Rocha Moya reaparece tras 69 días: “Estoy en mi casa”, mientras EU lo acusa de pactar con Los Chapitos y Morena lo protege
Rubén Rocha Moya reaparece tras 69 días y asegura que nunca salió de Culiacán
Culiacán.- Rubén Rocha Moya rompió su largo silencio el 9 de julio con un post en redes sociales. Afirmó que desde el 1 de mayo permanece encerrado en su domicilio de Culiacán, sin protección federal, que ya compareció ante la FGR y que las acusaciones de Estados Unidos son una “atroz embestida mediática” de la ultraderecha sin sustento.

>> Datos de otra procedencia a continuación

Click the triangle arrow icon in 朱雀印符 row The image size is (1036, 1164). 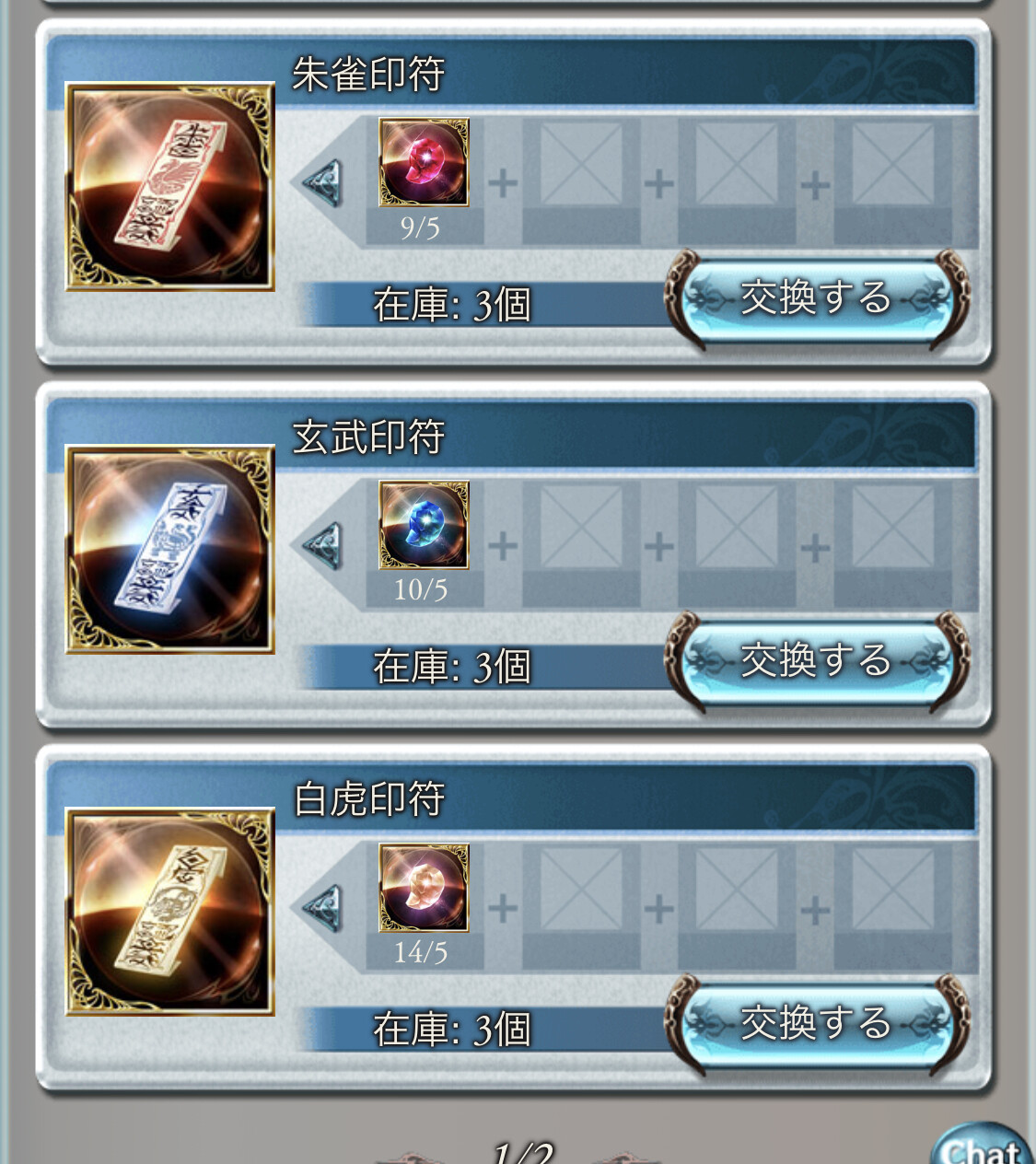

Claudia Sheinbaum respaldó de inmediato la versión: “El señor está en su casa, absolutamente falso que lo tengamos escondido”. Ricardo Monreal, por su parte, repitió el mantra oficial: “Morena no defiende a ningún narcotraficante”.
El problema es que ninguno de los dos explica lo esencial.
El 29 de abril de 2026, la Fiscalía del Distrito Sur de Nueva York acusó formalmente a Rocha Moya y a otros nueve funcionarios sinaloenses de conspirar con Los Chapitos. Los cargos incluyen facilitar el tráfico de fentanilo, heroína, cocaína y metanfetaminas hacia Estados Unidos, a cambio de protección, información y apoyo político. Las penas van de 40 años a cadena perpetua. No es un tuit ni una filtración: es una acusación formal del Departamento de Justicia.
Rocha pidió licencia el 2 de mayo. La obtuvo rápido, gracias a la mayoría morenista en el Congreso de Sinaloa. Desde entonces, su paradero fue un misterio hasta que la presión pública lo obligó a aparecer. Ahora dice que confía en la FGR. La misma FGR que, al 8 de julio, reconoció públicamente que aún no tiene pruebas suficientes de Estados Unidos para proceder con la extradición.
Si todo es un montaje de la ultraderecha, ¿por qué pedir licencia? ¿Por qué esconderse 69 días? ¿Por qué no viaja a Nueva York a enfrentar las acusaciones si está tan seguro de su inocencia? El discurso de soberanía suena cada vez más como un escudo para evitar que un gobernador en funciones responda por presuntos pactos con el crimen organizado.
Mientras tanto, una senadora del PRI publicó un video de elementos de la policía estatal resguardando una zona residencial en Culiacán donde, según ella, se encuentra Rocha. El gobierno de Sinaloa no lo desmintió.
Rocha Moya no es víctima de una campaña mediática. Es un gobernador que, según la justicia de Estados Unidos, habría entregado control institucional a cambio de votos y dinero. Que ahora salga a victimizarse desde su casa, con el respaldo de Palacio Nacional, solo confirma lo que ya sabíamos: en este gobierno, cuando el narco toca al poder, la respuesta no es justicia. Es un comunicado en redes y la orden de “no moverlo”.